Kata kunci: pelanggaran, kesantunan, mengkritik
Abstract
This study aims to describe the violation on the principles of criticism speech acts politeness of Banjarese. This research used politeness theory of Leech that emphasizes on the use of six maxims, they are tact maxim, generosity maxim, approbation maxim, agreement maxim, and sympathy maxim. The study used descriptive method to describe something happens as it is. The technique of collecting data, among others observation, note taking, and recording. During the process of data collecting, the data were analyzed by identification, classification, and making code. The result showed that there were infraction in politeness principle as Leech proposed, they are sympathy maxim, approbation Maxim, agreement maxim, and tact maxim.
Keywords: violation, politeness, criticism
1. Pendahuluan
Bahasa mempunyai peranan yang sangat penting guna menuangkan ide pokok pikiran, baik dalam bentuk lisan maupun tulisan. Ketika seseorang mengemukakan gagasan, yang perlu diperhatikan bukan hanya kebahasaan melainkan juga harus ada pemahaman. Dengan adanya pemahaman, maksud dan tujuan pun akan tersampaikan secara jelas.
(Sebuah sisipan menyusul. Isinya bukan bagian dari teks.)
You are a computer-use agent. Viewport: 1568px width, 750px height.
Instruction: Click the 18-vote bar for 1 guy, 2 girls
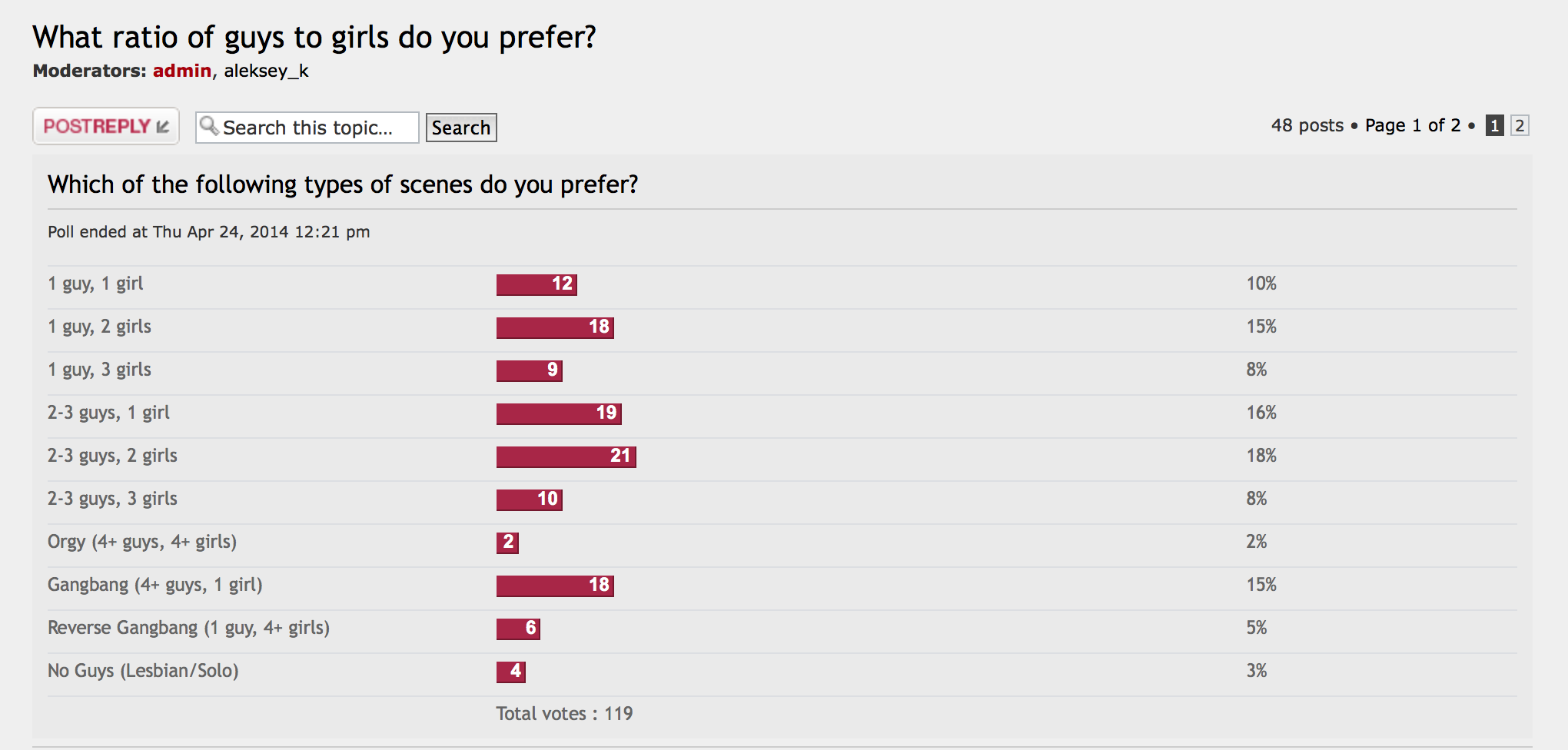pos(555,327)
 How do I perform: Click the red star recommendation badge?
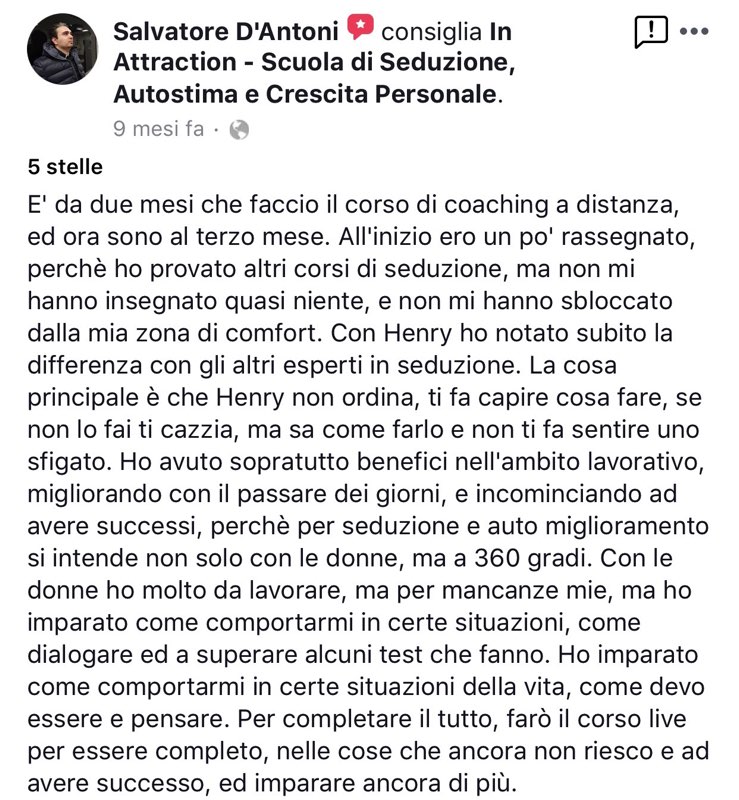[360, 27]
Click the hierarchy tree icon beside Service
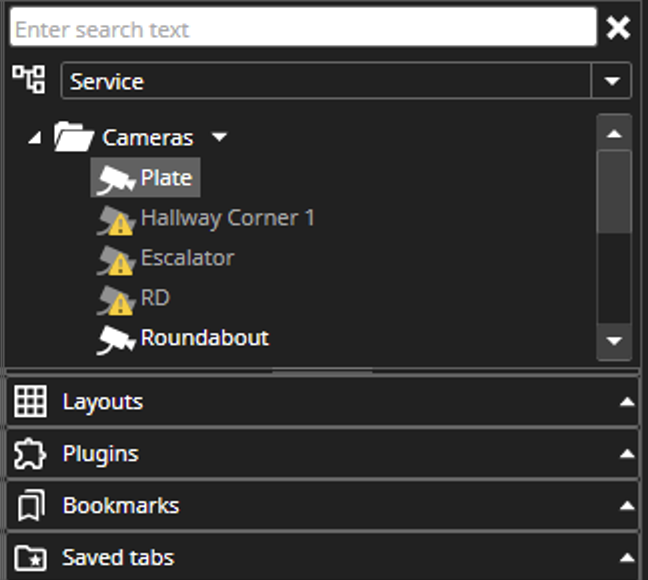 click(28, 80)
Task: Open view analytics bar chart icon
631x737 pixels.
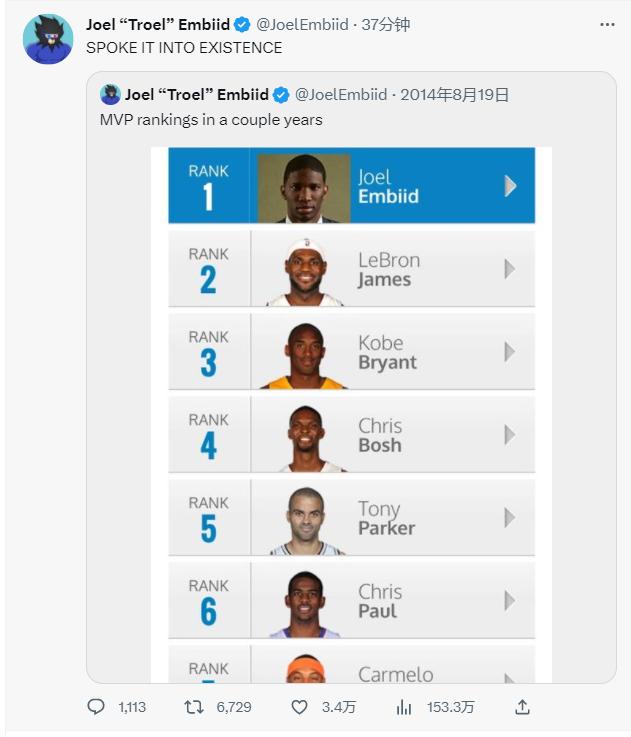Action: point(404,707)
Setiap bahasa sebenarnya mempunyai ketetapan atau kesamaan dalam hal tata bunyi, tata bentuk, tata kata, tata makna tetapi karena berbagai faktor yang terdapat dalam masyarakat pemakai bahasa itu, seperti pendidikan, agama, bidang kegiatan, profesi, serta latar belakang budaya daerah maka bahasa itu tidak seragam. Bahasa itu menjadi beragam (Chaer dan Agustina, 2010:3). Masyarakat sebagai pemakai bahasa dalam berkomunikasi dengan orang lain, sebagai bentuk komunikasi mereka menggunakan media yang berbeda-beda.
Salah satu fungsi bahasa adalah sebagai alat komunikasi atau alat interaksi. Komunikasi adalah proses pertukaran informasi antarindividu melalui simbol, tanda atau tingkah laku yang umum. (Chaer dan Agustina, 2010:17) Kalau disimak batasan di atas maka ada tiga komponen yang harus ada dalam setiap proses komunikasi, yaitu 1) pihak berkomunikasi, yakni pengirim dan penerima pesan yang dikomunikasikan yang lazim disebut partisipan; 2) informasi yang dikomunikasi, dan alat yang digunakan dalam komunikasi itu; dan 3) Pihak yang terlibat dalam suatu proses komunikasi tentunya ada dua orang atau dua kelompok orang, yaitu yang pertama mengirim pesan (sender) informasi, dan yang kedua yang menerima pesan (receiver).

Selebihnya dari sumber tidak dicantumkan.